Now, let’s be clear: the professional government people do their best to make sure that they mess it up as little as possible. They hedge the entire system about with rules and warnings and lies in order to keep the jury as much in its place as they possibly can, but sometimes, in the end, the jury breaks out of its box and succeeds in actually nullifying, but every single time they at least force the system out of its little box.
Now before I go on, let me reiterate what I have said before: jury nullification is the point. Like so many other aspects of our entire legal system, juries are meant to be a check and a balance.
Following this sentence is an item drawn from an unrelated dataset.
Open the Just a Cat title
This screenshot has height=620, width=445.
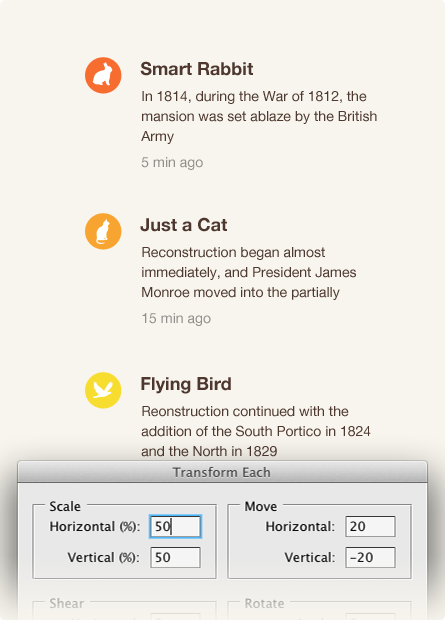(x=184, y=225)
They are meant to introduce regular people into the system as a check against the untrammelled power of the rest of the system.
Notice the words I used in describing the system, ‘professional government…’. The entire rest of the system, sometimes even including the defence attorney, is ‘professional government’. If the jury was taken out of the system, you would have the professional government investigators reporting to the professional government prosecutors who would bring the case to the professional government decider, who would turn the prisoner over to the professional government punisher… what could go wrong with that?
Seriously, the mere fact that those two words repeat themselves over and over demonstrates that any problem that involved either ‘professionals’ or ‘government officials’ would tend to be very skewed in such a system. Both ‘professions’ (professionals, professional rules, etc) and ‘government’ would tend to get protected, reinforced, and advanced by such a system.
So, the mere fact that they are forced to include some non-professional non-governmental actors in the system provides a (small) check.
It also explains all of the rules and explanations and instructions. The professional governmental types have to preserve their system at all costs; thus they very helpfully instruct the jury at all times what they must do, how they must behave, etc etc. They spend a lot of time castrating and hoping that the gelding will not be fruitful. That the jury won’t do what the jury is there to do… cast shade on their professional, governmental system.
We don’t have trial by jury in the United States. The professional, governmental actors have assured us of that. But we have a remnant. And even that remnant is, mostly in small ways but every time, jury nullification.
Had served as foreman on a Grand Jury once. We'd meet once a week to go over the prosecution's bills and have to spend all day listening to cops and other state agents tell us why someone should get indicted for a felony. I had to do this for like 2 months or so.
It's absolutely true that grand juries would indict a ham sandwich. Most just want to get the shit over with, but there were a handful who actually listened to testimony and asked questions of the investigators/witnesses. We actually succeeded in getting quite a few nothingburger bullshit cases tossed, and I felt pretty proud of it. If I remember correctly I did bring up nullification on one particular case and the people in the room who were listening seemed to recoil, but we got enough votes to no-bill the indictment.
I can't just blindly vote to put someone through the hell that is a felony indictment without some kind of check on the State. It felt good.